Efficient quality assurance and improvement measures are essential ingredients in a well organized cytology-based program for cervical carcinoma screening. Various pap smear review procedures, aiming for optimization of accuracy, are described throughout the literature. Evaluation and synthesis of those methods are needed. In a previous study, we pooled data on the diagnostic quality of rapid reviewing (RR) of cervical smears initially reported as normal or unsatisfactory. We now focus on rapid prescreening (RPS) of unreported smears.
Six published studies on the accuracy of RPS relative to subsequent full screening were pooled using metaanalytic methods. Individual and pooled sensitivity, specificity, and predictive values were assessed using forest plots. Random effect pooling methods were used for interstudy heterogeneity. Variation in sensitivity according to influencing factors was explored by metaregression.
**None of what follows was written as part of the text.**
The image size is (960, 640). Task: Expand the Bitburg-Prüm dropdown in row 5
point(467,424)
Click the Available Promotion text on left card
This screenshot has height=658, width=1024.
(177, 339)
The pooled average sensitivity of RPS was 64.9% (95% confidence interval [CI] 50.7–79.1%) for all abnormalities, 72.6% (95% CI 60.6–85.2%) for low-grade lesions or more severe, and 85.7% (95% CI 77.8–93.6%) for high-grade lesions or more severe. The pooled specificity was estimated at 96.8% (CI 95.8–97.8%). The sensitivity increased significantly with duration of screening and decreased with workload. Almost 3% of all abnormal slides were detected only by RPS (2.8%; CI 0.0–5.8%). This is comparable to the proportion of false-negative smears detectable by RR.
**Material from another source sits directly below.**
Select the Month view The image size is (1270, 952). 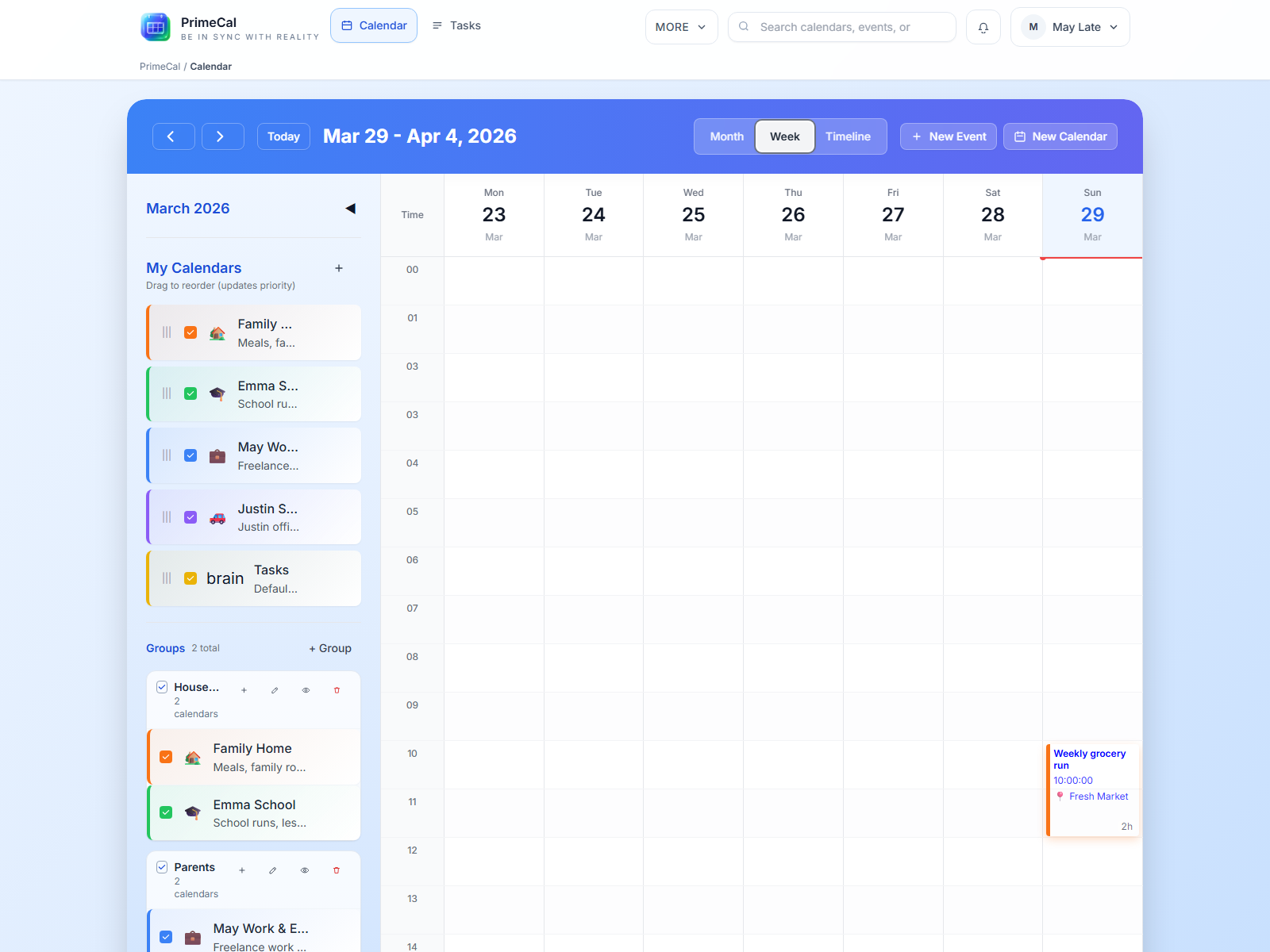point(725,136)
Rapid prescreening has a high yield for severe dysplasia and shows diagnostic properties that support its use as a quality control procedure in cytologic laboratories. We showed previously that RR is superior to full reviewing of a 10% random sample of negative slides (10% FR). Because the yield of additional abnormalities found by RR and RPS is comparable, we expect RPS to be more efficient than 10% FR as well. Cancer (Cancer Cytopathol)2003;99:9–16. © 2003 American Cancer Society.